One assumption used in the iEDGE analysis presented in this study is that the number of trans genes that a cis gene mediates is a proxy measure of a gene’s importance (i.e., of its likelihood of being a cancer driver). This is a simple and intuitive heuristic to estimate the extent of transcriptional impact from each (epi-)DNA regulator, albeit it may not be an appropriate assumption for specific use cases. For more targeted analysis, one may be only interested in predicting the cis gene that mediates gene targets in a particular pathway. Our tool is customizable in that the user can specify the set of trans genes to consider for mediation based on their membership in a pathway of interest or an experimentally derived gene signature.
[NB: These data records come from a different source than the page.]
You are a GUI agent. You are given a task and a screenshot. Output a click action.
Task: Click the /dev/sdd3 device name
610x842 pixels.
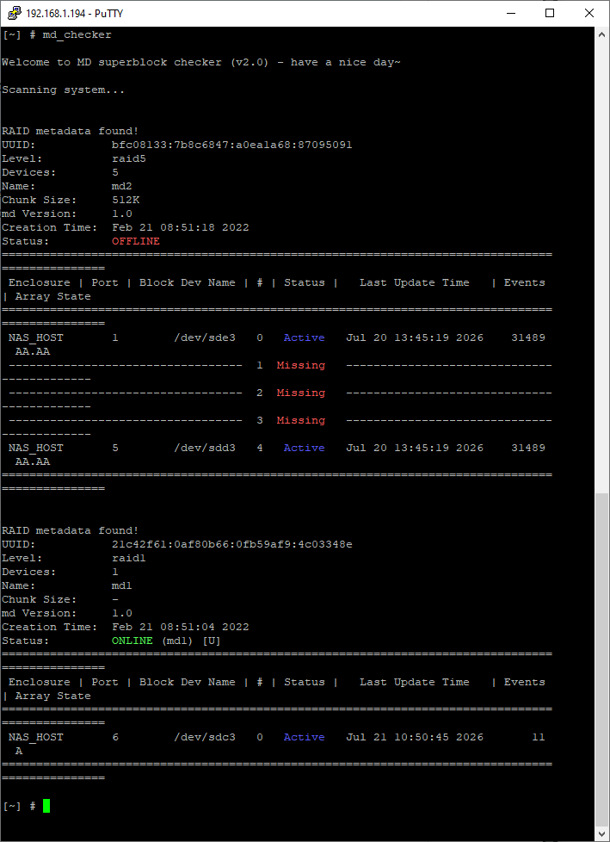(x=205, y=448)
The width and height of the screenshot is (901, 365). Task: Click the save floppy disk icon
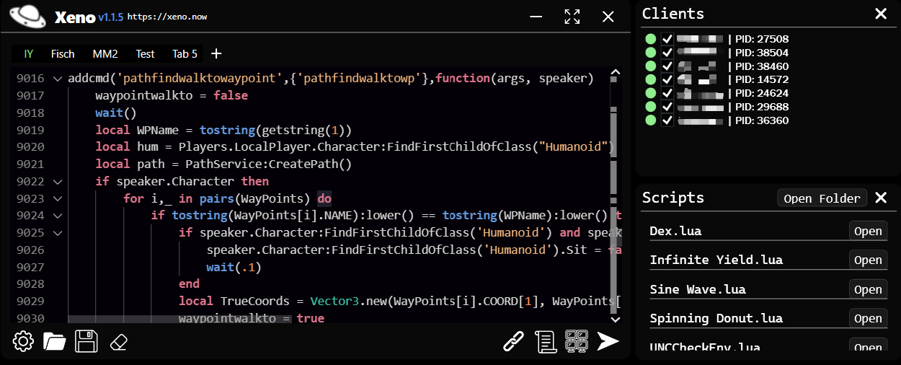click(86, 341)
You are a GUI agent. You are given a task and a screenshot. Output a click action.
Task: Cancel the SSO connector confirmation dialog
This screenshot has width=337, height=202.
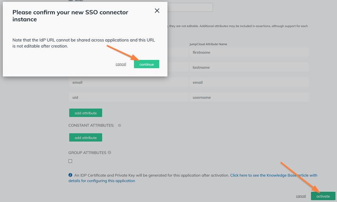[x=121, y=64]
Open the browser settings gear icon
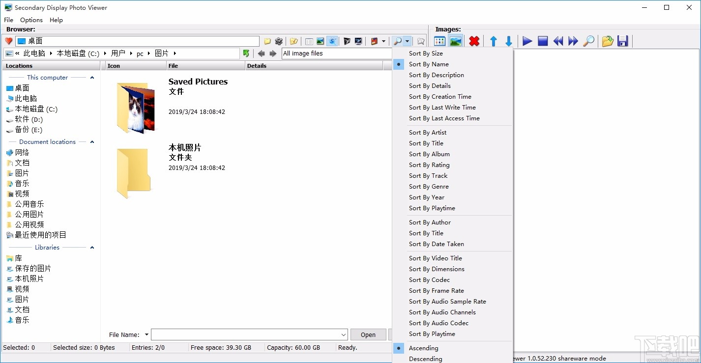The height and width of the screenshot is (363, 701). (279, 41)
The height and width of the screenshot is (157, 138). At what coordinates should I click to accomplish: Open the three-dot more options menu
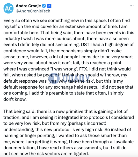click(132, 6)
We use SCNA as an example of epi-DNA events to demonstrate a convenient use case for this tool as SCNAs can be used to easily define genomic boundaries for distinguishing cis and trans acting genes. However, this tool can also be applicable to the integrative analysis of other genomic/epi-genomic data types such as DNA methylation, DNA mutations, and microRNA regulatory networks. Similarly, gene expression dataset can use a variety of quantitative gene-centric measures such as RNA-seq, microarray, or proteomic assays.

Conclusion

We presented a computational toolbox for the integration of epi-DNA regulators and gene expression profiles. This approach demonstrated success in unbiased systemic discovery of cancer driver genes and genes with context-specific (amplification-driven) gene dependencies (potential therapeutic agents) across multiple cancer types in the TCGA. iEDGE is a flexible framework that may also be applied towards other disease contexts and data platforms including DNA methylation, DNA mutation, microRNA networks integrated with transcriptomic or proteomic datasets.